Please copy out every line in the entries that includes the word "thumbnail".

(Provided records Opens)

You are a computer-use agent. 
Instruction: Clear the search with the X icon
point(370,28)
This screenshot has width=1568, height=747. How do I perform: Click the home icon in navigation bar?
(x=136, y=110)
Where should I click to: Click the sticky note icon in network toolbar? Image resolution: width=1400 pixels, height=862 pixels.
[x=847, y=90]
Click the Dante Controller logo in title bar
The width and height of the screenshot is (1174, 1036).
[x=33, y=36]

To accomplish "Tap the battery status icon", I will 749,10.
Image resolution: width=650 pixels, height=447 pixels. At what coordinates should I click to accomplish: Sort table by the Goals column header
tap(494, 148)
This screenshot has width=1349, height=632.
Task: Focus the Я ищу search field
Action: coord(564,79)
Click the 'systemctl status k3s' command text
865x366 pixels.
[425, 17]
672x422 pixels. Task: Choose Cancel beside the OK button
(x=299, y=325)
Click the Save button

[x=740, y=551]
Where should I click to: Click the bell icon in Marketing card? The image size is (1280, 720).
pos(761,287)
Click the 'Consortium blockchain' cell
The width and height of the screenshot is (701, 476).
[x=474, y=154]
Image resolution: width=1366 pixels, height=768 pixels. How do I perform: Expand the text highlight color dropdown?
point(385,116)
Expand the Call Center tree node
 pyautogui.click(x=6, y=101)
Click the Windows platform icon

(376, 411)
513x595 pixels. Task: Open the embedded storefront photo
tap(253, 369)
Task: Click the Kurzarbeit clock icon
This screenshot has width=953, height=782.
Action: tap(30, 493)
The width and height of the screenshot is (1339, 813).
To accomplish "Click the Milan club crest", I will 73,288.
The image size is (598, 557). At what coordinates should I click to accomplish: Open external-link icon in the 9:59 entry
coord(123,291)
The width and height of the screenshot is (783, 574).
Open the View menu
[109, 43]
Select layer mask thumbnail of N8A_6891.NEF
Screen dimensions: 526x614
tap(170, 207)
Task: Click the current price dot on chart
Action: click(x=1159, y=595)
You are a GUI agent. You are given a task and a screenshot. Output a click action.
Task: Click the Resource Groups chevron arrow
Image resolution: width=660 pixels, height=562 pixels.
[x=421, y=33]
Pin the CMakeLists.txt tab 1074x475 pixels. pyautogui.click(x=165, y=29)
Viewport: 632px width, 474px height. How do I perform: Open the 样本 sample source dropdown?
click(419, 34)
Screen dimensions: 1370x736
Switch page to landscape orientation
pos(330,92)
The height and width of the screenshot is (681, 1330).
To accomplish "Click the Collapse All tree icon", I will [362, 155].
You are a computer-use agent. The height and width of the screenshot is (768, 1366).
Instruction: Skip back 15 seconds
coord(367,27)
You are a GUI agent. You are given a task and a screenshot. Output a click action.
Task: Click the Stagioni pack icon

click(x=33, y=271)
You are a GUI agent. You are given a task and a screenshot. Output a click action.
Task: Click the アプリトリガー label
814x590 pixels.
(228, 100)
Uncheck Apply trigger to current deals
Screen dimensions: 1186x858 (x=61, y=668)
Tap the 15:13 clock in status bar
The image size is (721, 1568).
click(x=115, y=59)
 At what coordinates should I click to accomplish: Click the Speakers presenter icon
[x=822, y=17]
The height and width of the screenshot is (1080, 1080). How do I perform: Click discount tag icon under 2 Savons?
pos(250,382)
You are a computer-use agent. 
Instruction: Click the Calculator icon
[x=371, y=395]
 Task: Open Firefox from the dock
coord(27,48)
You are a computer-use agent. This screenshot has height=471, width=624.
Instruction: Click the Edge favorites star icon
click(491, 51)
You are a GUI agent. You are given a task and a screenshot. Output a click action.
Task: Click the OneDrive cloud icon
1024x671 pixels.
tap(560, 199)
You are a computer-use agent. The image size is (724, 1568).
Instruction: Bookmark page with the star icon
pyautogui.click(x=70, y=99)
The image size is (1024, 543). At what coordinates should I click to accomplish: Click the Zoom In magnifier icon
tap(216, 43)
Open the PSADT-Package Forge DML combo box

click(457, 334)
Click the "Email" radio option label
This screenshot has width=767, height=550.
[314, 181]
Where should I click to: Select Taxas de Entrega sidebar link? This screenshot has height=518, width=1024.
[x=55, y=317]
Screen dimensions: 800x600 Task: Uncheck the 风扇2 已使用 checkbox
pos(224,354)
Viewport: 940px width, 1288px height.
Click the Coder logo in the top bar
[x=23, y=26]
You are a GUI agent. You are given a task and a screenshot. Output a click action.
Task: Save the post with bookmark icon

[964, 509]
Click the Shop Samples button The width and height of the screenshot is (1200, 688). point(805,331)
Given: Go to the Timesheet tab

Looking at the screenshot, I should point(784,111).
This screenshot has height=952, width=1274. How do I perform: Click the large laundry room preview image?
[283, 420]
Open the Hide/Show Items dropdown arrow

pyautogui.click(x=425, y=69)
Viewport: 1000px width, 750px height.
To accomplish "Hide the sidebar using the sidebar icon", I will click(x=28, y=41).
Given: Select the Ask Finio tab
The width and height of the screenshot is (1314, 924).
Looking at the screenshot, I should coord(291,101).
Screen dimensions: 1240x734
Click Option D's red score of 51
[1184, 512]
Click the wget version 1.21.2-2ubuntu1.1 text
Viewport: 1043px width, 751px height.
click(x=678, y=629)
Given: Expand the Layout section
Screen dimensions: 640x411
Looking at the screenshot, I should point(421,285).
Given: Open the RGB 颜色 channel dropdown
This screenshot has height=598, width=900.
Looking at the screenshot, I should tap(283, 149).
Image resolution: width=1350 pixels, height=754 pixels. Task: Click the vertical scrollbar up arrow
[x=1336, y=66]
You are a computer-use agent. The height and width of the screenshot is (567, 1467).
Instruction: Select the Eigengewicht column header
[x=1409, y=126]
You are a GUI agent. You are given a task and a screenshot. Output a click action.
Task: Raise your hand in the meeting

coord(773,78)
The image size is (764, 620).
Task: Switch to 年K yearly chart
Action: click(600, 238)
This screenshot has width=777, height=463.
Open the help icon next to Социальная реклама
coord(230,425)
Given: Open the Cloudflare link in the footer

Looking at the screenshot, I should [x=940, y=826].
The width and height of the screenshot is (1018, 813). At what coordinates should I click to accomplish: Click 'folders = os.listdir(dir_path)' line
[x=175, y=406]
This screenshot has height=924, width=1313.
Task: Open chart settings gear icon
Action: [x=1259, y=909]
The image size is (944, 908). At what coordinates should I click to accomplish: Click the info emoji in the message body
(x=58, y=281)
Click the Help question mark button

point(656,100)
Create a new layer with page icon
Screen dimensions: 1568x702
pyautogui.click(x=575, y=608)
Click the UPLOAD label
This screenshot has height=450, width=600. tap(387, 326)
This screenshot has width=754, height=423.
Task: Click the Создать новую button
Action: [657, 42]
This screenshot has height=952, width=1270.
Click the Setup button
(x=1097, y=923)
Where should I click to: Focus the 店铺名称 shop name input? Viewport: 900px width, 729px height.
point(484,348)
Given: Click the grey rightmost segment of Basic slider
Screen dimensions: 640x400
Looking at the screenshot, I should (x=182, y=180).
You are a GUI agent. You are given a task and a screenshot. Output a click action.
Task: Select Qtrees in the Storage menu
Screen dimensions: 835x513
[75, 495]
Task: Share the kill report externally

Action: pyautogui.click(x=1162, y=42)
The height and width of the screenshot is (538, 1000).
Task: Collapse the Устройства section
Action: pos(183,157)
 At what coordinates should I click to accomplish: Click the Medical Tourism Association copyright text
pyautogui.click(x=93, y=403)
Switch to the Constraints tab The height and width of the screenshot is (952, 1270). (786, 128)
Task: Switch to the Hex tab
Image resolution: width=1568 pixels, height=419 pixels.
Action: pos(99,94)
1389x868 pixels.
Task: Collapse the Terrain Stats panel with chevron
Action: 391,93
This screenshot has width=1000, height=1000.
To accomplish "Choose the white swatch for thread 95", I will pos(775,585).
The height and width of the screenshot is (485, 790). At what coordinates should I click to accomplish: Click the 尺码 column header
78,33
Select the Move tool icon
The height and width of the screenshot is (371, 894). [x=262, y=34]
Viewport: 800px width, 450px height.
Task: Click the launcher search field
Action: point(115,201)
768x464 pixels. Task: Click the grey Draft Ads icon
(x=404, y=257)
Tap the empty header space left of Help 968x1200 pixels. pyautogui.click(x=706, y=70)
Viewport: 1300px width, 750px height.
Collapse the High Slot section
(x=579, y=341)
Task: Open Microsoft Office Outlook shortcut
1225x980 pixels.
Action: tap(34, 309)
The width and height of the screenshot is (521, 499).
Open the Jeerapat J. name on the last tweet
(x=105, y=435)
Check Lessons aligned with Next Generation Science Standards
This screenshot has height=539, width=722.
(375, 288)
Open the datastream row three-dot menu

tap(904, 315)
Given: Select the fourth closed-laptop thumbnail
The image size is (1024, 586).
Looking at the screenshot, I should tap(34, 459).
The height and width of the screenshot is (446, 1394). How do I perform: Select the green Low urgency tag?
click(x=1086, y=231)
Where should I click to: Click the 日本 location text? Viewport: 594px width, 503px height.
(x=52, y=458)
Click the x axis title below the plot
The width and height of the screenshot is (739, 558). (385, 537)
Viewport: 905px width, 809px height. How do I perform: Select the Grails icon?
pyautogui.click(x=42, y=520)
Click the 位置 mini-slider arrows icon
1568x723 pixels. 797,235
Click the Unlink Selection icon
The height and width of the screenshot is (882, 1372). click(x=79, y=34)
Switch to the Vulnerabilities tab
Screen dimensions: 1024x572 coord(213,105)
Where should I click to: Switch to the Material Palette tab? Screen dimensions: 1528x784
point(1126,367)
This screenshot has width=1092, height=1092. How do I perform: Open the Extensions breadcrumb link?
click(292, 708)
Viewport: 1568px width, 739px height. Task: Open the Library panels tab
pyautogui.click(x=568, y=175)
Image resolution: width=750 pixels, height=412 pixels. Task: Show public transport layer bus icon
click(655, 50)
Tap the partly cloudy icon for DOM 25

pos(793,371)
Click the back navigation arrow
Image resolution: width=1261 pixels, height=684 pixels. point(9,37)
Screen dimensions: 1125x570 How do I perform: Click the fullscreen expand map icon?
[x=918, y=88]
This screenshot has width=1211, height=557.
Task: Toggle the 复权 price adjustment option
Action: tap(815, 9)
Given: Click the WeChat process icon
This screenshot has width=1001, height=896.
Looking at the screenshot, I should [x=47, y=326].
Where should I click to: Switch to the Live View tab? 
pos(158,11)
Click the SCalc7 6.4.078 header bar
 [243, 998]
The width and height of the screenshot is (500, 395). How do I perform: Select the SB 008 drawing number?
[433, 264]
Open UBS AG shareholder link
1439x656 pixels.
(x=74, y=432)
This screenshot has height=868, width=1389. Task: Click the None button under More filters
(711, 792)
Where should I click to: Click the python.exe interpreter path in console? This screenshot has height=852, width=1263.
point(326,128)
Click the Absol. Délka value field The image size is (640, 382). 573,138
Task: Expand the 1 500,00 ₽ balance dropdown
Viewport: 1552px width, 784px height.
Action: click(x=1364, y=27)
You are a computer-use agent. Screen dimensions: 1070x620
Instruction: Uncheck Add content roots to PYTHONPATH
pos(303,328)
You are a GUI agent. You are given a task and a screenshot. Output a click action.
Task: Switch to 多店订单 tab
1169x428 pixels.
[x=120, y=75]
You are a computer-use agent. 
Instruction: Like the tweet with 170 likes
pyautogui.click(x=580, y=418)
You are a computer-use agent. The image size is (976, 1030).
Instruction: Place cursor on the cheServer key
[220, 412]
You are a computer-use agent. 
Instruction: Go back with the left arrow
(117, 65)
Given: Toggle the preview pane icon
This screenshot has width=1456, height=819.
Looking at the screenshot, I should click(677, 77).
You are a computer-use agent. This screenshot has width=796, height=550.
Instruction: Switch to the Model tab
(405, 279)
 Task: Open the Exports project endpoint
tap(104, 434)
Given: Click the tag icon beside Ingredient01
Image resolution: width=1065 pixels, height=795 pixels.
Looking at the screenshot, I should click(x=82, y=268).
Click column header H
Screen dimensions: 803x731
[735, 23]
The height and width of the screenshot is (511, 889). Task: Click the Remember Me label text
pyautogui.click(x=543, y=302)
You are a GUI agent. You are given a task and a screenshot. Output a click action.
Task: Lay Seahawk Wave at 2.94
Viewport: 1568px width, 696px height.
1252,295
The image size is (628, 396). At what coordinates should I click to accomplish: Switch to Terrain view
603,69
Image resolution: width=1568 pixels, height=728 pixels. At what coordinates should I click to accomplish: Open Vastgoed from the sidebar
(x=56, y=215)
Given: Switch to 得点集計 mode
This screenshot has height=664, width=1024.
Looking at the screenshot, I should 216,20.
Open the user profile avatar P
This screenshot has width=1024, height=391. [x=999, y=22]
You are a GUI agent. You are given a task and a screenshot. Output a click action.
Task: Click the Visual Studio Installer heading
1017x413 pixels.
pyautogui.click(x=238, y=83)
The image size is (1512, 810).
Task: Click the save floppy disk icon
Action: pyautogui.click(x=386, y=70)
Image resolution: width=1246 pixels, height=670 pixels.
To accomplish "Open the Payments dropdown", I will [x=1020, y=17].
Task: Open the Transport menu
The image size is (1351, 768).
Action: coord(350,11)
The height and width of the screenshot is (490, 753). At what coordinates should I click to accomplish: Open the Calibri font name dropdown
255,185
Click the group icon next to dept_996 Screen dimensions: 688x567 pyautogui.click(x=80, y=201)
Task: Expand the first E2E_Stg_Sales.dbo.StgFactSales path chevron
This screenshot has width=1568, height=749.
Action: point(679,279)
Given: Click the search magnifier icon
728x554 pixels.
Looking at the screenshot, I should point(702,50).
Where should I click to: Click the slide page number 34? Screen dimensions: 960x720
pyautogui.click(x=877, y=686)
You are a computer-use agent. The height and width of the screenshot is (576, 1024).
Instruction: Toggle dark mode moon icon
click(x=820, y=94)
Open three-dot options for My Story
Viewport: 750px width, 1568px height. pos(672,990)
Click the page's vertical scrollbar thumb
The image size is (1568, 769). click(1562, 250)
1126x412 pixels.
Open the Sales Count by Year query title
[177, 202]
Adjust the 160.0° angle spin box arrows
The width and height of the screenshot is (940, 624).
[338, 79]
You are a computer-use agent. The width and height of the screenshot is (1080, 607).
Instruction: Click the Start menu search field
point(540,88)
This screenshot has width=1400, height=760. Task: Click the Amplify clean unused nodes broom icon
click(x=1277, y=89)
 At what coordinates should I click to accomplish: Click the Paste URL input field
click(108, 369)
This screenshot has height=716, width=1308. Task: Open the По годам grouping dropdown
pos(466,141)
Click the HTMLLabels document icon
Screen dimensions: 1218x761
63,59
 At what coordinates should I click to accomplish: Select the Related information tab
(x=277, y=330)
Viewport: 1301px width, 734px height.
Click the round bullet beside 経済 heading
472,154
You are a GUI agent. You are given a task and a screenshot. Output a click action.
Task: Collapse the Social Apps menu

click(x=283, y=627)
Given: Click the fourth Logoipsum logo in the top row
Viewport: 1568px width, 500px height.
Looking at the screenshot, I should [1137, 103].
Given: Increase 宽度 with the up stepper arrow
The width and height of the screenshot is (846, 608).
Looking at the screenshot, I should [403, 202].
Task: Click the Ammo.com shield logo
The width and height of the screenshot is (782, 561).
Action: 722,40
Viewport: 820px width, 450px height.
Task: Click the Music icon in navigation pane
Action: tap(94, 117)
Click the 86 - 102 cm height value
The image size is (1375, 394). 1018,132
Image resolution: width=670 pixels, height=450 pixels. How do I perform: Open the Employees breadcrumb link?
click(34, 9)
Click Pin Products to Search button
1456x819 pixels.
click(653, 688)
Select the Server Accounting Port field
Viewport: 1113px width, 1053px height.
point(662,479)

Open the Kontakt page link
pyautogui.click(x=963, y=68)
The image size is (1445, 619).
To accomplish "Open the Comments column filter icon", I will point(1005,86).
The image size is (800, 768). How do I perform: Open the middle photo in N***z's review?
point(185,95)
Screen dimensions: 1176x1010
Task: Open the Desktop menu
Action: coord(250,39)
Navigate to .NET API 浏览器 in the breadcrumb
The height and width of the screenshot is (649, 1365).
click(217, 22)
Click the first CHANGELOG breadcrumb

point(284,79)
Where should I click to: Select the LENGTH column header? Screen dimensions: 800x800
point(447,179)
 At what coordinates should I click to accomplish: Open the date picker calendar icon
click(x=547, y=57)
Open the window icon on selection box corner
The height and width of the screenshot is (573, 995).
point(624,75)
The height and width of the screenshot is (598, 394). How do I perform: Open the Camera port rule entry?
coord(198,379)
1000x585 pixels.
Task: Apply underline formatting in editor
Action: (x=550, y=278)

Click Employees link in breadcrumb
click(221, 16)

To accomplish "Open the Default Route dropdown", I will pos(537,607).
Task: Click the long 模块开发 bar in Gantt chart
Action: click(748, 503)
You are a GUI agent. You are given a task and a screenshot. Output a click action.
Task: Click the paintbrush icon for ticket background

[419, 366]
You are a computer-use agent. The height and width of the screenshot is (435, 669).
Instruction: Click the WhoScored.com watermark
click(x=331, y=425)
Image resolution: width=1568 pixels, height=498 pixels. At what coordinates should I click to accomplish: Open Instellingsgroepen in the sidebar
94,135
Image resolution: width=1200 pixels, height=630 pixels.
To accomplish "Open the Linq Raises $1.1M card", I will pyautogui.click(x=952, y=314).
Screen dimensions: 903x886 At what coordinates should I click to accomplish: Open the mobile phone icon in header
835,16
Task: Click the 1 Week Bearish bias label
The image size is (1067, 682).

(Provided records Closes)

▸ **Response to the exercise**
Select layer mask thumbnail of N8A_6891.NEF
Given: Select the fourth closed-laptop thumbnail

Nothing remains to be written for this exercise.